Text for analysis:
*-*-*
If working on a fresh Bacula deploy, one of the most common errors are the inability of Bacula Director to connect to its MySQL or Postgresql catalog database:
- Make sure database services are running.
- Make sure the prior Bacula creation and preparation scripts were run successfully.
- Make sure bacula can authenticate to the database (Catalog resource Password in bacula-dir.conf or pg_hba.conf file for Postgresql). Database logs can provide more information o authentication errors.
Anyhow, there are a few commands that will lead to Bacula problems diagnosis and will be very useful to further operation.
a) Bacula Test command:
bacula-dir -t
This shell command will test Bacula daemon configuration for syntax errors and also for catalog database connection problems. It can also be used for bacula-sd and bacula-fd. Typically you must restart the Bacula daemon then if no errors are printed (success).
b) The General Bacula Log:
Bacula log file is written in the file set in the bacula-dir.conf, Standard Messages Resource. If you followed this book compilation guide, it will be in: /var/log/bacula.log. It may indicate daemons execution errors and another useful information.
*-*-*
Exercise instructions:
[1] Can you sum up the Bacula troubleshooting text above in two sentences?
[2] Can you pick up the Bacula troubleshooting text after its final sentence and carry it on?

Data below:
*-*-*
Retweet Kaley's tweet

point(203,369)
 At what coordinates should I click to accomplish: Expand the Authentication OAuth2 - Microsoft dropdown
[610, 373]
*-*-*
Answers by task:
[1] On a fresh Bacula deploy, a common error is that the Director cannot connect to its MySQL or PostgreSQL catalog database, so check that the database services are running, that the earlier creation and preparation scripts ran successfully, and that Bacula can authenticate to the database. Two useful diagnostic aids are the bacula-dir -t command, which tests daemon configuration for syntax errors and catalog connection problems, and the general Bacula log, whose file is set in the Standard Messages Resource of bacula-dir.conf and is at /var/log/bacula.log if the book's compilation guide was followed.

[2]
cat /var/log/bacula.log
c) Bacula Daemons Debug Mode:
If running, stop the daemon you need to troubleshoot. Then start it in debug mode. E.x.:
bacula-dir -d 200
The number is the debug level. If higher the level more information the debug output will print at the screen. It can be very useful to discover the cause of spurious daemon behavior and job errors.
d) Job Execution Problems:
To retrieve the full log of any specific job, in bconsole:
list joblog jobid=x
It’s possible to fetch the list of all director executed jobs with another bconsole command:
list jobs
If the cause of the error isn’t still clear, another resort is to run the director and the file daemon in debug mode (explained above), and look for error messages.